Your Task: Write a Python function that calculates I(x) = -log₂(P(x)) for each event.

# Solution Template def information_content(probability): """Calculate information content in bits.""" import math return -math.log2(probability) # Test with the given events events = {'A': 0.5, 'B': 0.25, 'C': 0.125} for name, prob in events.items(): info = information_content(prob) print(f"Event {name}: {info} bits") # Expected output: # Event A: 1.0 bits # Event B: 2.0 bits # Event C: 3.0 bits

Exercise 2: Compute Entropy of a Distribution

A language model predicts the next token with the following probability distribution:

  • P("the") = 0.4
  • P("a") = 0.3
  • P("an") = 0.2
  • P("this") = 0.1

Your Task: Calculate the entropy H(X) = -Σ P(x) log₂ P(x). What does this value tell you about the model's uncertainty?

# Solution Template def calculate_entropy(probabilities): """Calculate Shannon entropy in bits.""" import math entropy = 0 for p in probabilities: if p > 0: # Avoid log(0) entropy -= p * math.log2(p) return entropy # Model predictions probs = [0.4, 0.3, 0.2, 0.1] entropy = calculate_entropy(probs) print(f"Entropy: {entropy:.3f} bits") # Interpretation: # - Maximum entropy for 4 outcomes would be log2(4) = 2 bits (uniform) # - Lower entropy means the model is more confident # - This model has moderate uncertainty (1.846 bits)

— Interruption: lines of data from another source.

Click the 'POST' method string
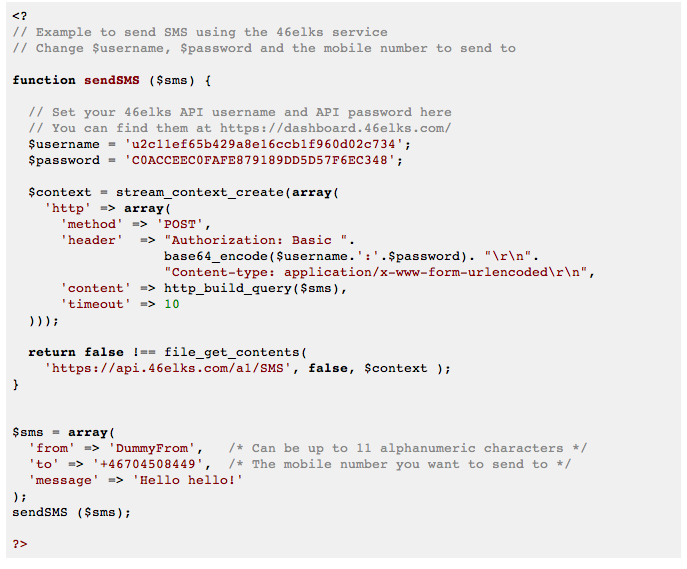 pos(182,224)
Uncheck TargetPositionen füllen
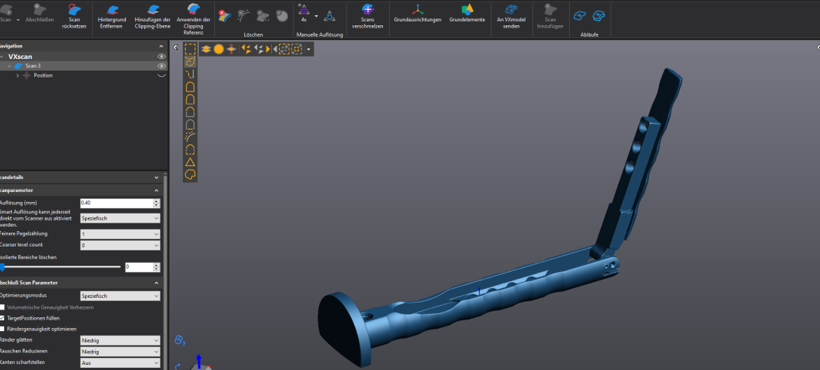Screen dimensions: 820x370 click(3, 318)
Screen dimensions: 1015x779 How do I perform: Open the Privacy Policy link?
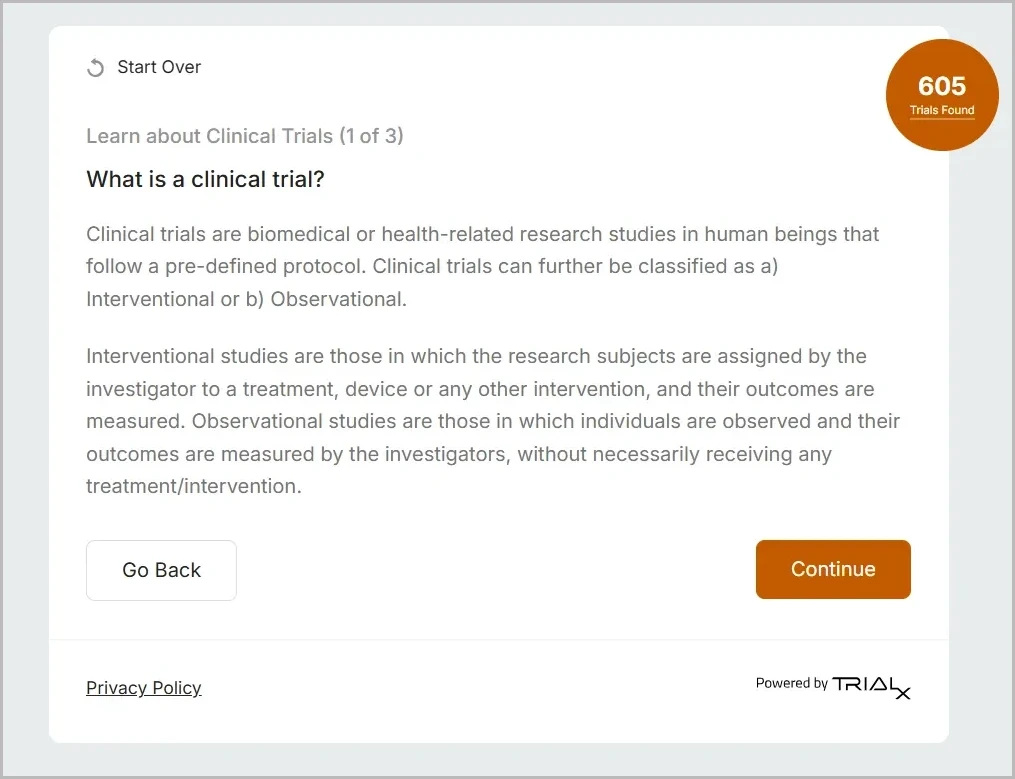click(144, 688)
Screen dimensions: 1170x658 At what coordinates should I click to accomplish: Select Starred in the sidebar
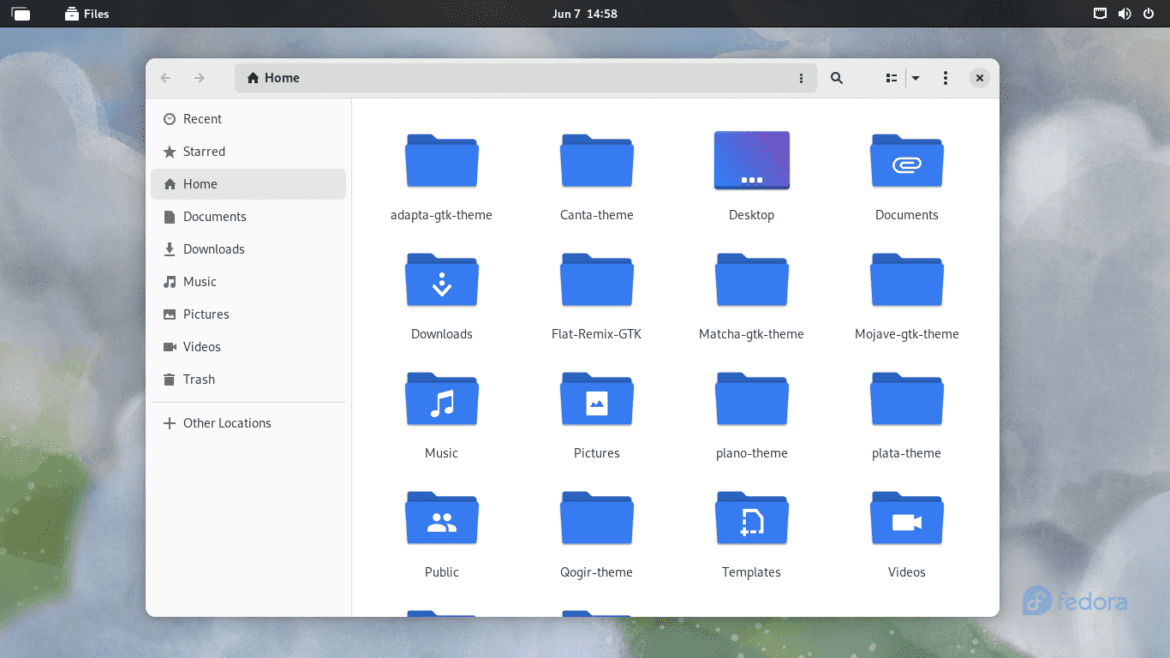point(203,151)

Exercise 3: Cross-Entropy Loss

Given the true distribution (one-hot) and predicted probabilities below, compute the cross-entropy loss:

  • True: "cat" (index 0)
  • Predicted: [0.7, 0.2, 0.1] for ["cat", "dog", "bird"]

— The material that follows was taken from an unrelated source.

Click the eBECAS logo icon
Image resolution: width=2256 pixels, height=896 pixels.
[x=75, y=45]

Your Task: Implement cross-entropy H(p,q) = -Σ p(x) log q(x) and explain why minimizing it maximizes likelihood.

# Solution Template def cross_entropy(true_index, predictions): """ Calculate cross-entropy loss. true_index: index of the correct class (p=1 for this index) predictions: probability distribution over all classes """ import math # Since p is one-hot, only the true class contributes return -math.log2(predictions[true_index]) # Example: True class is "cat" (index 0) true_idx = 0 preds = [0.7, 0.2, 0.1] # Model predictions loss = cross_entropy(true_idx, preds) print(f"Cross-entropy loss: {loss:.3f} bits") # Compare with a better prediction: better_preds = [0.9, 0.05, 0.05] better_loss = cross_entropy(true_idx, better_preds) print(f"Better prediction loss: {better_loss:.3f} bits") # Key insight: Higher confidence in correct answer → lower loss

Exercise 4: KL Divergence Implementation

The Kullback-Leibler (KL) divergence measures how one probability distribution diverges from a second, expected probability distribution:

D_KL(P || Q) = Σ P(x) log(P(x) / Q(x))

Your Task: Implement KL divergence and use it to compare a model's predictions against the true distribution.

# Solution Template import math def kl_divergence(p, q): """ Calculate KL divergence D_KL(P || Q). p: true distribution (list of probabilities) q: predicted distribution (list of probabilities) """ kl = 0 for pi, qi in zip(p, q): if pi > 0 and qi > 0: kl += pi * math.log2(pi / qi) return kl # True distribution (from training data) true_dist = [0.5, 0.3, 0.2] # Model A: slightly off model_a = [0.45, 0.35, 0.2] # Model B: very confident but wrong model_b = [0.8, 0.1, 0.1] print(f"KL(Model A || True): {kl_divergence(true_dist, model_a):.4f}") print(f"KL(Model B || True): {kl_divergence(true_dist, model_b):.4f}") # Note: KL divergence is not symmetric! print(f"KL(True || Model A): {kl_divergence(model_a, true_dist):.4f}")

Exercise 5: Perplexity Calculation

Perplexity is a common metric in language modeling, defined as 2^(cross-entropy). Lower perplexity means the model is less "perplexed" by the data.

Your Task: Calculate perplexity for a sequence of tokens and interpret what it means for model quality.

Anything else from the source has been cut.